By Chip Chandler — Producer

TV and Broadway vet Ron Raines has played the starry-eyed lead roles in the musical Man of La Mancha only a handful of times, but Don Quixote has a way of lingering.

Like a dream, perhaps?

"I've had a long history (with the role), but I haven't done the role as much as I have wanted to," Raines said in an interview from the Panhandle PBS studios (watch it here). "But the role stays with you."

Of course it does. One of the most beloved of Broadway musicals (last staged in Amarillo in 2003 by Amarillo Little Theatre), Dale Wasserman, Mitch Leigh and Joe Darion's adaptation of Miguel de Cervantes' early 17th century masterpiece The Ingenious Nobleman Sir Quixote of La Mancha was a hit when it premiered in 1965 with Richard Kiley in the dual lead role of Cervantes and Quixote. (He was so indelibly linked to the role that he brought it back in Broadway revivals in 1972 and 1977.)

Cervantes tells the story of the supposedly mad knight Quixote (who, you may have heard, is always chasing after windmills) as a play-within-a-play, co-opting his fellow prisoners to tell the story as he awaits a hearing with the Spanish Inquisition.

Even many of those who don't know the whole show have at least passing familiarity with Quixote's impassioned, inspirational ballad "The Impossible Dream," which the New York Times' Ben Brantley once called "one of the most pervasive anthems of uplift in showbiz history."

Now, thanks to a years-long acquaintance with Amarillo Opera general director David O'Dell, Raines will perform the roles on stage again in the opera company's staging of the musical.

Performance dates are 7:30 p.m. April 5, 6 and 7 in the Globe-News Center for the Performing Arts, 500 S. Buchanan St. Tickets are $20 to $90, plus fees. Call 806-372-7464 or 806-378-3096.

O'Dell met Raines through the latter's wife, Dona D. Vaughn, artistic director of opera at Manhattan School of Music and artistic director of PORTopera in Portland, Maine, and has long tried to get the Nacogdoches native to perform in Amarillo.

Finally, as Raines was wrapping up a 2015 performance of La Mancha in Pittsburgh, O'Dell got lucky.

"He said the only thing that would get him to come back (to Texas for an extended run) was if Man of La Mancha was on our radar," O'Dell said. "So it was very immediately on our radar."

Raines is one of the more high-profile guest artists Amarillo Opera has ever attracted. Though he's perhaps best known as the dastardly Alan Spaulding on Guiding Light​, which he played from 1994 until the long-running soap opera's cancellation in 2009, he has a long history in musical theater and opera.

He has starred in Broadway productions of AnnieNewsiesChicago and Show Boat, scoring a Tony nomination for the 2011 revival of Follies opposite Bernadette Peters. In 1990, he joined the national tour of The Unsinkable Molly Brown opposite Debbie Reynolds. He has performed with more than 50 orchestras across the country, in several operas and has appeared on four PBS Great Performances specials.

"He is regarded in New York, among younger singers, as an icon and a role model," O'Dell said. "In the opera world, the voice usually begins to wane in your 50s, but Ron Raines is singing better today (at age 68) than ever."

• _Questions_:
1 > Do these statements agree with the Raines article? (a) Raines is a native of Nacogdoches. (b) Raines played Alan Spaulding on Guiding Light until the soap opera was canceled in 2009. (c) Richard Kiley brought the role back in only one Broadway revival. Answer yes or no for each and quote the words that decide it.
2 > Copy the stretch of the Raines article from "Of course it" through "1972 and 1977.)".

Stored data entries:
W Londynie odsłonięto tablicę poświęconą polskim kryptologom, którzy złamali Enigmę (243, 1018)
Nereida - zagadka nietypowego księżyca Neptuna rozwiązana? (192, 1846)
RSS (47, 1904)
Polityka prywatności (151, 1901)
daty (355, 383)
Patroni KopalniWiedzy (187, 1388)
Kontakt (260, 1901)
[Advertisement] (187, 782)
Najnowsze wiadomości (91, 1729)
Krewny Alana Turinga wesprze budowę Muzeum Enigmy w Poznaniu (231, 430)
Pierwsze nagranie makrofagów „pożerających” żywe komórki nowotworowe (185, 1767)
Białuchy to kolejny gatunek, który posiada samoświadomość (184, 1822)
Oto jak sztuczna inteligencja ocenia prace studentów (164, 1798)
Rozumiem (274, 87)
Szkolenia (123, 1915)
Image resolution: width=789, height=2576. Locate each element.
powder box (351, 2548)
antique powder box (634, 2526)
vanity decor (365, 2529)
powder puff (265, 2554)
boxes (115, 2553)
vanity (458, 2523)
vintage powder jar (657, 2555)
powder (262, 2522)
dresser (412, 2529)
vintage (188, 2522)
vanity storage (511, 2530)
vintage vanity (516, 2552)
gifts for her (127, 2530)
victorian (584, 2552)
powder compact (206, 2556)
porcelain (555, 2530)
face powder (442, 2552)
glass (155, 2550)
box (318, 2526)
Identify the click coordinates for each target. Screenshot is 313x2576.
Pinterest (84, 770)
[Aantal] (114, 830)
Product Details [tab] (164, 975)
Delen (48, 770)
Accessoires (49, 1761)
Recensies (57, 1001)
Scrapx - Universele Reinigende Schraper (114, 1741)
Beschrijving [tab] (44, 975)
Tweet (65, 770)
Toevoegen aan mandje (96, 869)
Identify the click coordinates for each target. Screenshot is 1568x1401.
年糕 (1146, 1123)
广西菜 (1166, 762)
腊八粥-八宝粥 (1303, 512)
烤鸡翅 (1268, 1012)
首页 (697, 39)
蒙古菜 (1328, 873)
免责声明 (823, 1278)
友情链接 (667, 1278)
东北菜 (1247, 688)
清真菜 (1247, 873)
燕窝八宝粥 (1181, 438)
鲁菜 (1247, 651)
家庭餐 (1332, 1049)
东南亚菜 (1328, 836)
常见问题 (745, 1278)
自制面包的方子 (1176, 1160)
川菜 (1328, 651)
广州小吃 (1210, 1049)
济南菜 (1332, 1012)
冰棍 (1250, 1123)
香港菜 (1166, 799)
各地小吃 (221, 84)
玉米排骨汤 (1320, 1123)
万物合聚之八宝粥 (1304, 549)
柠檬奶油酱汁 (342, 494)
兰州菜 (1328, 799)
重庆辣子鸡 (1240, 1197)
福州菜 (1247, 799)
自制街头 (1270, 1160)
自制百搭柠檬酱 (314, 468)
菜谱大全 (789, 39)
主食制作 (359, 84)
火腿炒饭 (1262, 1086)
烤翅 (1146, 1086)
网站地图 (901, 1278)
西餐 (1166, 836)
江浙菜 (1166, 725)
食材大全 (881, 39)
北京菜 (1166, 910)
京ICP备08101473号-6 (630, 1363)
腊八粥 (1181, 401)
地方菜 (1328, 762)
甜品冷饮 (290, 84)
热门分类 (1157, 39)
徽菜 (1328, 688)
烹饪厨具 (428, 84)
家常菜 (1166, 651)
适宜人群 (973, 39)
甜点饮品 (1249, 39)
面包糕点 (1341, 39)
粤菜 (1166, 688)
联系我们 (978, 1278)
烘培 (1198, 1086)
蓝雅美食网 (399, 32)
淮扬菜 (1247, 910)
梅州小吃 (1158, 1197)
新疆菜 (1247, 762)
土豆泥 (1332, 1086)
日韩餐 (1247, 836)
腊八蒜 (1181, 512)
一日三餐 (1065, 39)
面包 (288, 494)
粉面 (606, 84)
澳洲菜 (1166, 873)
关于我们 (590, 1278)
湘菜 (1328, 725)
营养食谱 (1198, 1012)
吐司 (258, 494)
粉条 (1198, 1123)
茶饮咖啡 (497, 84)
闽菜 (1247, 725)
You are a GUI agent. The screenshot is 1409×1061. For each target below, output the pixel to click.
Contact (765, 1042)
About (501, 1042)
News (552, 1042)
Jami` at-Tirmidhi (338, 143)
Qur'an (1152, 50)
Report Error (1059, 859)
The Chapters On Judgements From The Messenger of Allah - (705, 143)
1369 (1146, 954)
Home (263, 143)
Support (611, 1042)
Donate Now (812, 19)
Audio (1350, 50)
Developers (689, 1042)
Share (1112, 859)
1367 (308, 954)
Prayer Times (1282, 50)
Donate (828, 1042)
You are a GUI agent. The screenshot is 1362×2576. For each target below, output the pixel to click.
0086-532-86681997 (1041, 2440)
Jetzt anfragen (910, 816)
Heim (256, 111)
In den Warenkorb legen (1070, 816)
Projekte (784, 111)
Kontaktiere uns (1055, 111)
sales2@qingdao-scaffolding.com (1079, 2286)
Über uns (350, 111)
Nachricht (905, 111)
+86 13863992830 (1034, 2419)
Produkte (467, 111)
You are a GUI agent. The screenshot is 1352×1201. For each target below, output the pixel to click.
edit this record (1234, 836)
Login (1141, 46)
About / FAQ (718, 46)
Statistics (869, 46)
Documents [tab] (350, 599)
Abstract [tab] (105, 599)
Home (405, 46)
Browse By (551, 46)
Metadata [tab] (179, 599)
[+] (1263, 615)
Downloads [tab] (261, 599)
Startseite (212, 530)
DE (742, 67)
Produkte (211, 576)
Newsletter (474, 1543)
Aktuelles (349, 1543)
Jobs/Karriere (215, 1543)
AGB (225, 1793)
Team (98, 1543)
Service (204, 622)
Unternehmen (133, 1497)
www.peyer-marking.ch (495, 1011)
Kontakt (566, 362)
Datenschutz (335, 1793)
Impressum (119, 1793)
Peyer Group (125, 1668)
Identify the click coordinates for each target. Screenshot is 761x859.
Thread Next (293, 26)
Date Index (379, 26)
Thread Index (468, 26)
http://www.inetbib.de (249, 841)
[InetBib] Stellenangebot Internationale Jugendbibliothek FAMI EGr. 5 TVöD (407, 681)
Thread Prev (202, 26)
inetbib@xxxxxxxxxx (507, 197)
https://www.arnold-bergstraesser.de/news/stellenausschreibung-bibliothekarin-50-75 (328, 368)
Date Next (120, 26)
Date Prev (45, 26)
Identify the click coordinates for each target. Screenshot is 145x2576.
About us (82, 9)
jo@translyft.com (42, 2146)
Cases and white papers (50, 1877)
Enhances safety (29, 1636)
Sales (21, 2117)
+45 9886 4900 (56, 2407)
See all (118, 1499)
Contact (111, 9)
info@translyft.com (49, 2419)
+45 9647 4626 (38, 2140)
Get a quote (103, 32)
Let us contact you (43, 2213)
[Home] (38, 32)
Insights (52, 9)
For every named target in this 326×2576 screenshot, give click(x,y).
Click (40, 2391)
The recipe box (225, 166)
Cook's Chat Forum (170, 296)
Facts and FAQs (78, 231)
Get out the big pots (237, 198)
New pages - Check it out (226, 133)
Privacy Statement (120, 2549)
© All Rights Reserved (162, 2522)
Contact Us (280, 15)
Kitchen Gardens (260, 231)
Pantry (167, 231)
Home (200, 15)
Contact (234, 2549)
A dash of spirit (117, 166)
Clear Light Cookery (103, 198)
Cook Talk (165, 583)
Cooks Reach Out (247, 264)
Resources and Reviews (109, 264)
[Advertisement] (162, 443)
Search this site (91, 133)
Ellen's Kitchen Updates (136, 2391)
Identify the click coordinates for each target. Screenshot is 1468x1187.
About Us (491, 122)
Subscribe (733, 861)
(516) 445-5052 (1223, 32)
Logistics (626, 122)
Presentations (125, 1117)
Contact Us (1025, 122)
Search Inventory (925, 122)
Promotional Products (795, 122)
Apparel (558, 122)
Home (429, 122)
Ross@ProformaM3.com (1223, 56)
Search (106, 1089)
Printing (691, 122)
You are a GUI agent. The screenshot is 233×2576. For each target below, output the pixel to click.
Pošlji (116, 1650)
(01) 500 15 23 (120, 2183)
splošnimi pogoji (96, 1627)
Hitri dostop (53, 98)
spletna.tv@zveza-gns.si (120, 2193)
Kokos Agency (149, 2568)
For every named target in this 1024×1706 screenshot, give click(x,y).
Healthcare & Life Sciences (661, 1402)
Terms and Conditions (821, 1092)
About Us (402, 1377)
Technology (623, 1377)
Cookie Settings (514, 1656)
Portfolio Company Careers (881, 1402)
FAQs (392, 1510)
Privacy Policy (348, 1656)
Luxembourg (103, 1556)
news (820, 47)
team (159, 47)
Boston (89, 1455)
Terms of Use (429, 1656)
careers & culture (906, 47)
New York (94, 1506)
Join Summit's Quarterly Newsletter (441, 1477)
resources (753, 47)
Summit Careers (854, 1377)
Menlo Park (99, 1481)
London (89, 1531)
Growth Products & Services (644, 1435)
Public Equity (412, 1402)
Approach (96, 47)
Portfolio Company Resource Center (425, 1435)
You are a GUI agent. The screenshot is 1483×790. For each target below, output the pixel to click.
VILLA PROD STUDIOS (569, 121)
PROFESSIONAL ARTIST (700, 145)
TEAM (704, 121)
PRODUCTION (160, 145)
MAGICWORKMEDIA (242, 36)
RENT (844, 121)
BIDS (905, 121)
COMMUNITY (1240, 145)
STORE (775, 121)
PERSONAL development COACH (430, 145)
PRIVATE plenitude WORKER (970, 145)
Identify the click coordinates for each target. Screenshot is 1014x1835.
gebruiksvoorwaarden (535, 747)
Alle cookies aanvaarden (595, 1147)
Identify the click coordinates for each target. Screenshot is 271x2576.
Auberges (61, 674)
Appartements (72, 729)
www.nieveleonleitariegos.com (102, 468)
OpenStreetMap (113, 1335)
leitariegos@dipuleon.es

• _Expected results_:
1 >
(a) Yes: "the Nacogdoches native"
(b) Yes: "which he played from 1994 until the long-running soap opera's cancellation in 2009"
(c) No: "he brought it back in Broadway revivals in 1972 and 1977."

2 >
Of course it does. One of the most beloved of Broadway musicals (last staged in Amarillo in 2003 by Amarillo Little Theatre), Dale Wasserman, Mitch Leigh and Joe Darion's adaptation of Miguel de Cervantes' early 17th century masterpiece The Ingenious Nobleman Sir Quixote of La Mancha was a hit when it premiered in 1965 with Richard Kiley in the dual lead role of Cervantes and Quixote. (He was so indelibly linked to the role that he brought it back in Broadway revivals in 1972 and 1977.)